Climate change in Indonesia is of particular significance, because its enormous coastal population is particularly at risk to sea level rise. The livelihoods of many of Indonesians dependent on agriculture, mariculture and fishing could be severely impacted by temperature, rainfall and other climatic changes. Some environmental issues in Indonesia such as the cutting of mangrove forests (i.e. in Java) to make room for fish farms further worsen the effects of climate change (i.e. sea level rise). Jakarta has been listed as the world's most vulnerable city to climate change. In 2019 Indonesia is estimated to have emitted 3.4% of world greenhouse gas emissions: from deforestation, peatland fires, and fossil fuels.

Greenhouse gas emissions

 Indonesia is the 5th heaviest cumulative emitter at over 100 Gt. Emissions for 2019 are estimated at 3.4% of the world total. Indonesia has been called the "most ignored emitter" that "could be the one that dooms the global climate." Coal in Indonesia is a big emitter, because the government subsidizes coal power.  over 30 coal-fired power plants are planned or under construction, and corruption has been alleged. Perusahaan Listrik Negara, the state electricity company, is in financial difficulties but, , intends to build more coal-fired power stations.

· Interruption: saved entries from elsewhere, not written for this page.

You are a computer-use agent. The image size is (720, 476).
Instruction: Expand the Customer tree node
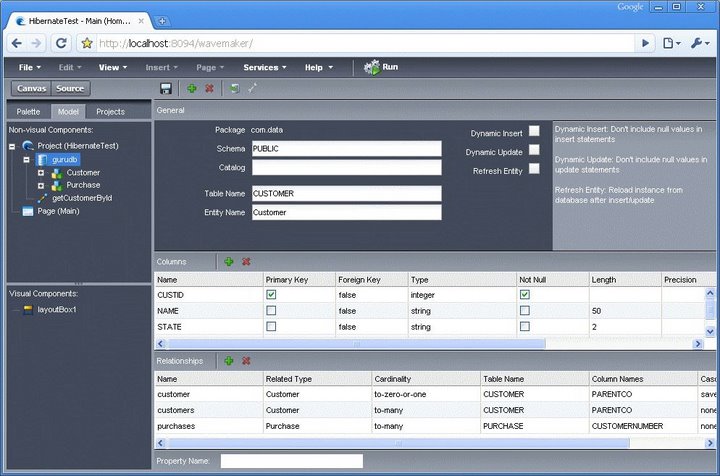(x=41, y=173)
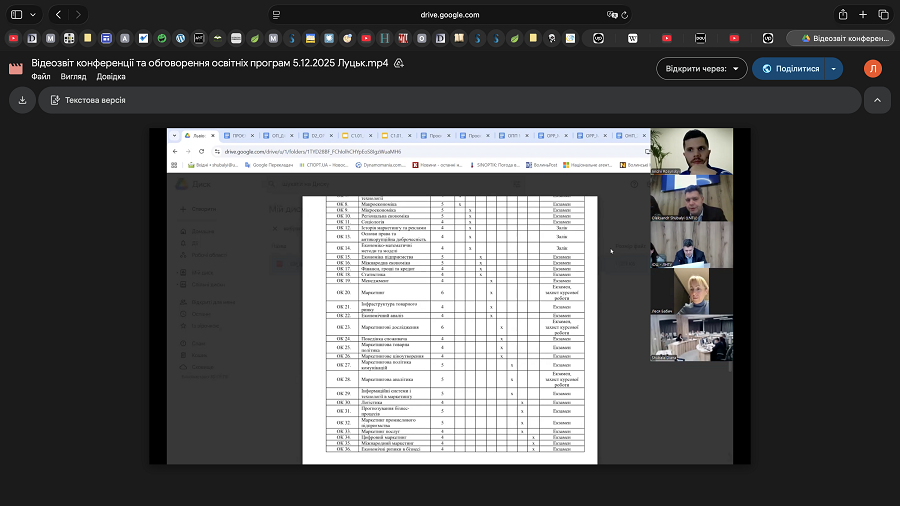Open the Довідка menu

pyautogui.click(x=111, y=76)
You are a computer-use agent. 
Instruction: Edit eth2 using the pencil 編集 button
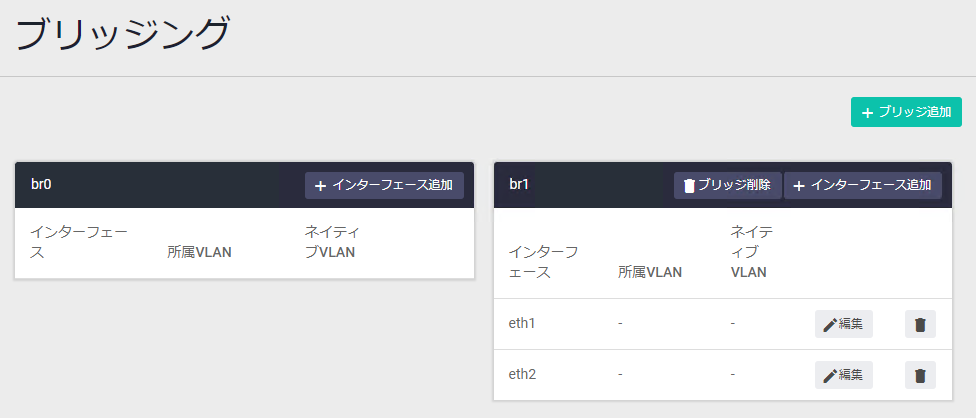point(843,375)
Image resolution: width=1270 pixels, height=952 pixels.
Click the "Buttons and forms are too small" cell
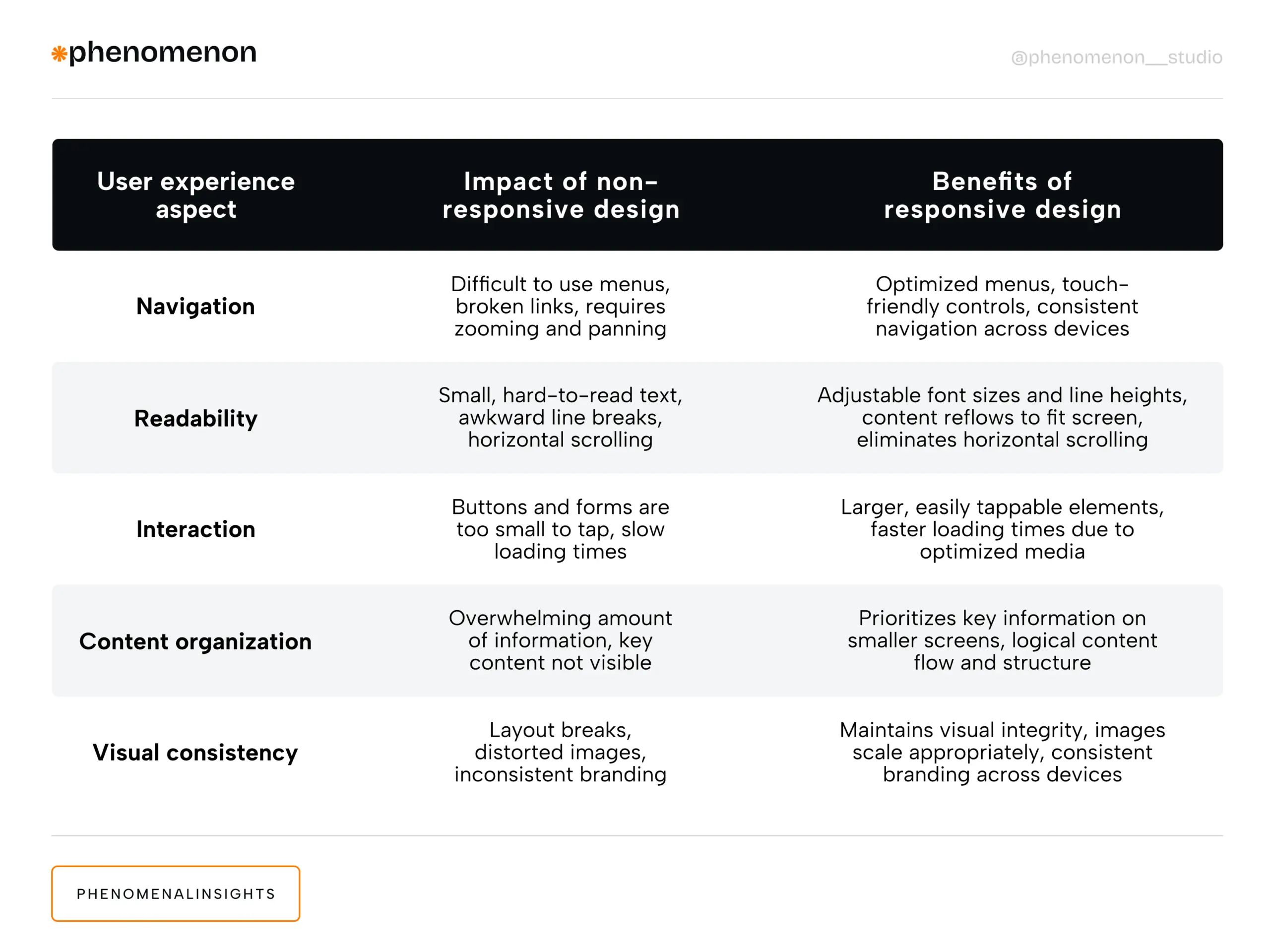point(561,529)
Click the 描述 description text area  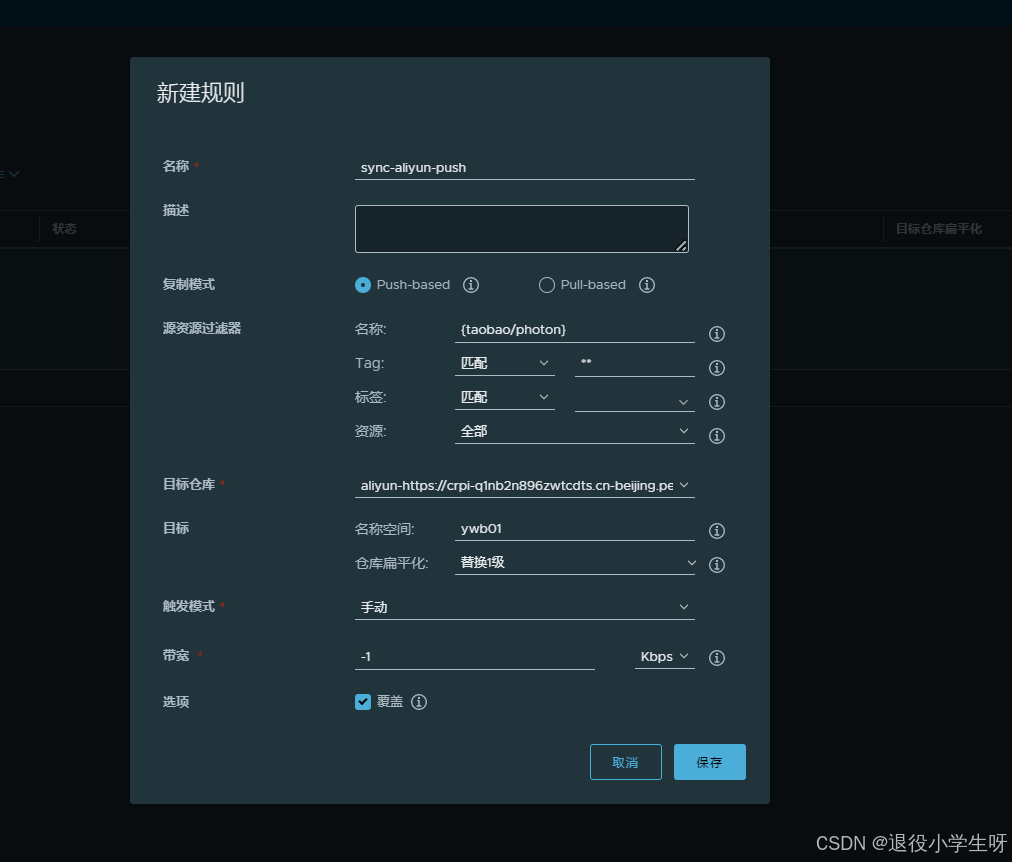coord(521,228)
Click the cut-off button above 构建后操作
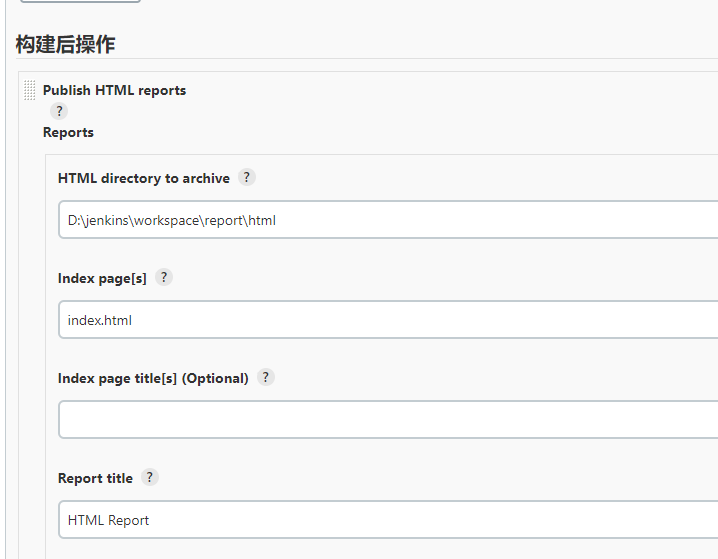 [80, 1]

Impacts on the natural environment

Temperature and weather changes 
Global climate change is expected to increase temperatures in Indonesia by 0.8 °C by 2030.

Sea level rise and land subsidence 
Difference in sea level rise can differ seasonally during monsoons, where they may average higher in the northwest and lower in the southeast, as well as the variation in tectonic activity in the massive archipelagic state. While the mean sea level rise globally was 3-10mm/year, the subsidence rate for Jakarta was around 75-100mm/year, making the relative rise in sea level nearly 10cm/year. Continued carbon emissions at the 2019 rate, in combination with unlicensed groundwater extraction, is predicted to immerse 95% of Northern Jakarta by 2050.

Some studies have suggested that climate change induced sea level rise may be minimal compared to the rise induced by lack of water infrastructure and rapid urban development. The Indonesian government views land subsidence, mostly due to over extraction of groundwater, as the primary threat to Jakarta's infrastructure and development. Dutch urban planning is in large part to blame for the water crisis today as a consequence of canals built during the colonial era which intentionally subdivided the city, segregating indigenous people and Europeans, providing clean water access and infrastructure almost exclusively to European settlers. Due to the lack of access to clean water in Jakarta outside of wealthier communities, many locals have been pushed to extract groundwater without permits. Jakarta's growing population and rapid urban development has been eating away at the surrounding agriculture further destroying natural flood mitigation, such as forests, and polluting river systems relied on by predominantly poorer locals pushing said locals to rely on groundwater.  In 2019, water pipes in Jakarta reached only sixty percent of the population.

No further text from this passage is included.